Joint Hearing of the Committee on Homeland Security and Governmental Affairs of the U.S. Senate and the Committee on Veterans’ Affairs of the U.S. House of Representatives at 1:00 p.m. CDT.
Opening Statement of The Honorable Corrine Brown
Thank you, Chairman Miller and Ranking Member Michaud for calling this hearing tonight.
My many years of serving on this committee and meetings with veterans have opened my eyes to the many services the VA provides for our veterans.
One issue that I was recently exposed to was tele-health and tele-medicine. I was prepared to dislike remote controlled health care. How could a veteran receive care in his home? But I was pleasantly surprised to find out the care was equivalent to going to the VA clinic, but not having to travel all that way.
And the veteran loved it! VA medical staff reviewed the information and advised the veteran on what actions to take. Emergency personnel would be called if that was deemed necessary. I thank Mr. Michaud for making tele-health a priority for the VA.
This brings me to my main point. Veterans love VA care. However, there is not enough VA to go around. As the recent experiences of VA hospitals being built show, including in my Orlando, building a hospital is not the VA’s strong point.
The VA operates 1,700 sites of care, and conducts approximately 85 million appointments each year, which comes to 236,000 health care appointments each day.
The latest American Customer Satisfaction Index, an independent customer service survey, ranks VA customer satisfaction among Veteran patients among the best in the nation and equal to or better than ratings for private sector hospitals.
It is not necessary to get veterans to a VA facility to get VA quality care. The VA is an admitted leader in treating the issues veterans suffer from: TBI, PTSD, prosthetics and Agent Orange maladies.
If we bring community organizations into VA care, veterans could get care where they live. Allowing private practice doctors to treat veterans would not be fair to the veteran or the doctor. If there is no follow up on the care, who is responsible? However, if community non-profit health providers are contracted with the VA, that follow up can be tracked. In addition, the VA could open an office or a wing in the community facility which would bring VA care to the veteran also.
I look forward to hearing from the witness on this issue.
- - -
== Problem 1 ==
Answer these questions about the opening statement:
(a) How many sites of care does the VA operate?
(b) Whom does the speaker thank for making tele-health a priority for the VA?
(c) Which survey ranks VA customer satisfaction among the best in the nation?
== Problem 2 ==
Shorten the paragraph of the opening statement beginning "If we bring community organizations into VA care" into a bulleted list of its main points.
== Problem 3 ==
Output everything in the opening statement from "The VA operates" down to "appointments each day.", copied word for word.

Stored dataset items:
- - -
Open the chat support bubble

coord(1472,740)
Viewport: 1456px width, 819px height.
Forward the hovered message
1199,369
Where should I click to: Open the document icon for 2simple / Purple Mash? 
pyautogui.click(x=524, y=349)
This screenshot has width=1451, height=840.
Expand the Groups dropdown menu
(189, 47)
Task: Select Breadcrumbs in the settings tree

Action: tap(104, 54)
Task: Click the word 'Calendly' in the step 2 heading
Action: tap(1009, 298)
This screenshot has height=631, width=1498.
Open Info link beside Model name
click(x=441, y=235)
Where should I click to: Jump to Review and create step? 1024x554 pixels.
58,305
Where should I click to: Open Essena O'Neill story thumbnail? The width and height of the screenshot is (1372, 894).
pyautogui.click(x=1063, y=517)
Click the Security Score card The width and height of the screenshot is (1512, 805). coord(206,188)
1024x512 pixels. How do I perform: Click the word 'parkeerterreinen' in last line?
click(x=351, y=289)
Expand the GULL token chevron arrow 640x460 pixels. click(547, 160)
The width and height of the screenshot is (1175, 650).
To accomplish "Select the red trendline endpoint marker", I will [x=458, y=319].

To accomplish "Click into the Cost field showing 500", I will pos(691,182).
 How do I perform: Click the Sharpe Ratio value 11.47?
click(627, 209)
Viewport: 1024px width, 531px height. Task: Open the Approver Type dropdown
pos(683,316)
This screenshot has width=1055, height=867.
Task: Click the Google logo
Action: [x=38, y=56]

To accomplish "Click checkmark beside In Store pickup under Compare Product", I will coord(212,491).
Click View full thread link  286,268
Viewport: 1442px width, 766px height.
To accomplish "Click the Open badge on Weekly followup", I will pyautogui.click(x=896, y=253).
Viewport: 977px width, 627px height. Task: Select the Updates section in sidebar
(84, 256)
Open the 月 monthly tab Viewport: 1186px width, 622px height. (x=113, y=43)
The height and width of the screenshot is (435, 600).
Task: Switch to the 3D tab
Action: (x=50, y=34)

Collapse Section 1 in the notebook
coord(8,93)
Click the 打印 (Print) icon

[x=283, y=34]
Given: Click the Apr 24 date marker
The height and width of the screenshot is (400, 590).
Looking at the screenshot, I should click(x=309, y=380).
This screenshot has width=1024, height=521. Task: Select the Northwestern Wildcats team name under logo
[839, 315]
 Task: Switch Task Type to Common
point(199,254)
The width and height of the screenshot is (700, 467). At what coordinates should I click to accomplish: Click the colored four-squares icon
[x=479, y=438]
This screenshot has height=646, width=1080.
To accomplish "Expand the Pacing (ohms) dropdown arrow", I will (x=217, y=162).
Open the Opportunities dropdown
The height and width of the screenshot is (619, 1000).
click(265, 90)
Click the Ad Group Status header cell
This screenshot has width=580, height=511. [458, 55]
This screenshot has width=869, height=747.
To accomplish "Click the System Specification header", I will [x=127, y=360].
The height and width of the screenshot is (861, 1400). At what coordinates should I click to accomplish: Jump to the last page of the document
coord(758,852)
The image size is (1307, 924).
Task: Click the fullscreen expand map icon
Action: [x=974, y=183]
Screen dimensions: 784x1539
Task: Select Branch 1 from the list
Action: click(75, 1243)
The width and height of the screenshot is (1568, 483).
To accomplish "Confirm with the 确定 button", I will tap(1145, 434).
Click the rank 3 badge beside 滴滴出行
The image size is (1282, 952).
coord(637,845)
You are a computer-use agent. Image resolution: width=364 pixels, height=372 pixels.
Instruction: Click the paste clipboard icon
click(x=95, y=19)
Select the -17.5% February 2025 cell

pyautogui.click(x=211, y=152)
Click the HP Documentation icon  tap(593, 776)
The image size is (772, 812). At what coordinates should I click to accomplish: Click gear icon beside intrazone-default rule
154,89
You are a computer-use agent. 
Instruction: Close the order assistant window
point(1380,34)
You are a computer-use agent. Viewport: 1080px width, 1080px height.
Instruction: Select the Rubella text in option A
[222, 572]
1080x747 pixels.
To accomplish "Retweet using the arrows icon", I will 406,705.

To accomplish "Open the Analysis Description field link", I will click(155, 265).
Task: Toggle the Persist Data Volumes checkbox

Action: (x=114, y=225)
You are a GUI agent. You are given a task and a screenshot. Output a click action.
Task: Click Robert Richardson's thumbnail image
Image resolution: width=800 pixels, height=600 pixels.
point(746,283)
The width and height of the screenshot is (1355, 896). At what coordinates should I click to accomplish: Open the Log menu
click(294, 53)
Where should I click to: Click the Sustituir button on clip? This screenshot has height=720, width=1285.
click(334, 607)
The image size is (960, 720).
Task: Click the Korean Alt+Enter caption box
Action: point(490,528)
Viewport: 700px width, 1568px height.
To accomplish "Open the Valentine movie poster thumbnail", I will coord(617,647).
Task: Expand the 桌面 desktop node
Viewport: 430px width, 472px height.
- - -
== Task response 1 ==
(a) 1,700
(b) Mr. Michaud
(c) The American Customer Satisfaction Index

== Task response 2 ==
- Bringing community organizations into VA care would let veterans get care where they live.
- Letting private practice doctors treat veterans would not be fair to the veteran or the doctor, because it is unclear who is responsible if there is no follow-up.
- If community non-profit health providers are contracted with the VA, follow-up can be tracked.
- The VA could also open an office or a wing in the community facility to bring VA care to the veteran.

== Task response 3 ==
The VA operates 1,700 sites of care, and conducts approximately 85 million appointments each year, which comes to 236,000 health care appointments each day.